Rapid progress and constant innovation are being made in the field of less invasive approaches for intervention in valvular heart disease, both in the fields of minimally invasive surgery and catheter-interventional techniques. In this session an overview of the recent advances was given with both cardiological and surgical perspectives.
In the first talk, Professor F Mohr from Leipzig, Germany elucidated the options in minimally invasive mitral valve repair. Four levels of minimally invasive procedures have to be differentiated: level 1 being defined as a limited incision, levels 2 and 3 consisting of video assisted and video directed surgery respectively, and finally level 4 defined as robotic surgery. While all of these levels are principally possible for mitral valve surgery, the speaker stressed that in his own experience he most frequently used level 3. The main aims of mitral valve surgery are the preservation and restoration of the natural structures, achieving an optimal ?? coaptation, preservation of the mitral valve, left ventricular function and annulo-ventricular continuity, as well as ?? obtention of durable results. These aims will be achieved with a successful mitral valve repair. However, while selected centres have success rates of up to 90% or more and although progress has been made, on a general basis only about 50% of patients undergo valve repair, while the rest of the patients receive a prosthetic valve. Different repair techniques are currently used in a minimally invasive approach with a low incidence of residual regurgitation and low mortality rates that are comparable to conventional techniques.

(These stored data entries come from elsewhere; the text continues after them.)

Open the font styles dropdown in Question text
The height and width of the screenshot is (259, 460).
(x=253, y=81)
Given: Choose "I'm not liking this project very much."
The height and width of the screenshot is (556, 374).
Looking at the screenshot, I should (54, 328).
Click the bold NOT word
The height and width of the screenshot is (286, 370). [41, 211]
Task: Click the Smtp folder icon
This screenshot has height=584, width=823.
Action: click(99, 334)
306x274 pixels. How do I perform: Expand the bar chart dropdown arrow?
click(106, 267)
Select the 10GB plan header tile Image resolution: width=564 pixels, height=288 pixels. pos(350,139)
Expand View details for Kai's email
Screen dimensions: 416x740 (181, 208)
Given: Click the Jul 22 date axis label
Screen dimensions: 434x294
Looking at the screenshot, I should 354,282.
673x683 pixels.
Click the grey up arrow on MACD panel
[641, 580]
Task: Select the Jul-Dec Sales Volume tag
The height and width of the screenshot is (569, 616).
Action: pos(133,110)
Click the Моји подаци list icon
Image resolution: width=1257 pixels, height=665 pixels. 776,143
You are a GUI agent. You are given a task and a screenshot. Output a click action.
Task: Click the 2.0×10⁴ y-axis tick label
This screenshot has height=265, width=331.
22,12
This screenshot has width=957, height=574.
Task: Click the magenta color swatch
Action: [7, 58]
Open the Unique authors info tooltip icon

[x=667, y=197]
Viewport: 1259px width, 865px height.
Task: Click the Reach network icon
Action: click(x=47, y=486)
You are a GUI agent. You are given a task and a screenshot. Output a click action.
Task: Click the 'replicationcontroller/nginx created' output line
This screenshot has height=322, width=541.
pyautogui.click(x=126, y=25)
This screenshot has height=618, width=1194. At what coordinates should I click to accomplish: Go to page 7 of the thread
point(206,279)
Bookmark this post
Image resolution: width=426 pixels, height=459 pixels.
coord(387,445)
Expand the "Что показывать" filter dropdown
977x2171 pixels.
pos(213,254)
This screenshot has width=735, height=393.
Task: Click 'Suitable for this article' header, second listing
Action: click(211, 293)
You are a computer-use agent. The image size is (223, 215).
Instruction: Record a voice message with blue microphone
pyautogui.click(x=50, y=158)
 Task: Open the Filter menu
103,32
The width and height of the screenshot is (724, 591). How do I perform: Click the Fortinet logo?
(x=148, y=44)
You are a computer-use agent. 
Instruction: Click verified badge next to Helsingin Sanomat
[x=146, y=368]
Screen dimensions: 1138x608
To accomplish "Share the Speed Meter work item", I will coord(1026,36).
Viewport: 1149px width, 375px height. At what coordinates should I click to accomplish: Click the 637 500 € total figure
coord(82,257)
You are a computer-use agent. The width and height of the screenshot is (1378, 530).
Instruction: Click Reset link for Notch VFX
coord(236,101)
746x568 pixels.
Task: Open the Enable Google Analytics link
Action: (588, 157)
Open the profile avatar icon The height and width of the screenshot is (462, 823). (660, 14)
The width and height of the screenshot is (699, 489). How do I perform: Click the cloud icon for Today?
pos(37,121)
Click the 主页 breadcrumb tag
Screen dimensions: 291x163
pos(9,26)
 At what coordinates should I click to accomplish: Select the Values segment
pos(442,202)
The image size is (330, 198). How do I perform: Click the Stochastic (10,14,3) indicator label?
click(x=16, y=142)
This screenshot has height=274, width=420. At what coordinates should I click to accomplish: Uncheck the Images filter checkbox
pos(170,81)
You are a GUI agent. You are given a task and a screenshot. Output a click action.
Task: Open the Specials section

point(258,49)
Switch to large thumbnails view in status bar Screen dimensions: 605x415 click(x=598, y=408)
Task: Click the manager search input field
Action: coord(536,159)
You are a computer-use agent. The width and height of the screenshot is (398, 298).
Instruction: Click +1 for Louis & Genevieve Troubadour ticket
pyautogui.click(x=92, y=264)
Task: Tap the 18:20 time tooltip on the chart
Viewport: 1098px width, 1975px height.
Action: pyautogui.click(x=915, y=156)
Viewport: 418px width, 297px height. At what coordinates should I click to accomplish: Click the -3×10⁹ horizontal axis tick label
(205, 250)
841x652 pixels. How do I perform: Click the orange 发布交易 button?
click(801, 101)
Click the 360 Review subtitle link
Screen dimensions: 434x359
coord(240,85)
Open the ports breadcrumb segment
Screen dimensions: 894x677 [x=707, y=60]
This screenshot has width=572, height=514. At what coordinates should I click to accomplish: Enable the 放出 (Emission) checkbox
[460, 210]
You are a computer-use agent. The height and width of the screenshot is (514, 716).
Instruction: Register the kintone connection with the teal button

In the second talk Professor A Vahanian from Paris, France discussed the percutaneous approaches to mitral regurgitation. At the beginning of his presentation he stressed that surgery is now an accepted treatment strategy for most of these patients with low mortality rates. However, he added that surgical risk is increasing when the valve needs to be replaced and even more so when additional coronary artery bypass grafting needs to be performed. He stressed that according to data from the Euroheart Survey on valvular heart disease, about half of the patients with symptomatic mitral regurgitation were not referred to surgery and that percutaneous techniques might offer a niche indication for some of these patients. Currently the most advanced technique is the “edge to edge repair” which can be performed from a transseptal approach similar to the concept of an Alfieri stitch, where a clip or a suture is used to join the two mitral valve leaflets in the middle, thus producing a double orifice valve. The Everest trial showed that mitral valve clipping was feasible in about 85% of patients with an event free survival rate of 80% after two years. However, some of these patients have residual regurgitation of a moderate degree. The ongoing Everest II study, which randomly compared this technique to surgery, will bring more definite answers. Another technique that is being developed is annuloplasty, where a device is introduced into the coronary sinus, which can then be tightened. However, the distance from the coronary sinus to the mitral valve level might be up to 2.6 cm and there is a theoretical risk of impairment of the circumflex artery.
Professor A P Kappetein from Rotterdam discussed the role of minimally invasive approaches to aortic valve repair. He stressed that less invasive strategies for aortic valve repair are more or less limited to smaller incisions such as partial sternotomies or a parasternal mini-thoracotomy. The technique is contraindicated in the presence of coronary artery disease, of a very short or long aorta or extensive calcification of the aorta. The advantages comprise faster healing, less blood loss and smaller scars at the price of technical difficulties and an increased duration of surgery.
In the last presentation Professor A Cribier from Rouen, France presented the latest information on percutaneous aortic valve replacement, the concept being “to offer a unique therapeutic option to patients with degenerative aortic stenosis at high risk for aortic valve replacement”. The technique consists of the implantation of the Cribier valve bioprosthesis, which is mounted on a balloon-expandable stent that is positioned at the aortic valve level via a retrograde or antegrade approach. The technique has been shown to be feasible in humans. Recent advances in the technique include the development of the FLEX-catheter, which allows steering through arterial and aortic tortuosities for a retrograde approach. Furthermore, a second larger valve size of 26mm (versus 23mm) has been introduced to reduce the incidence of paravalvular leaks. When vascular access cannot be warranted, a new concept consisting of a transapical implantation of the valve has been presented.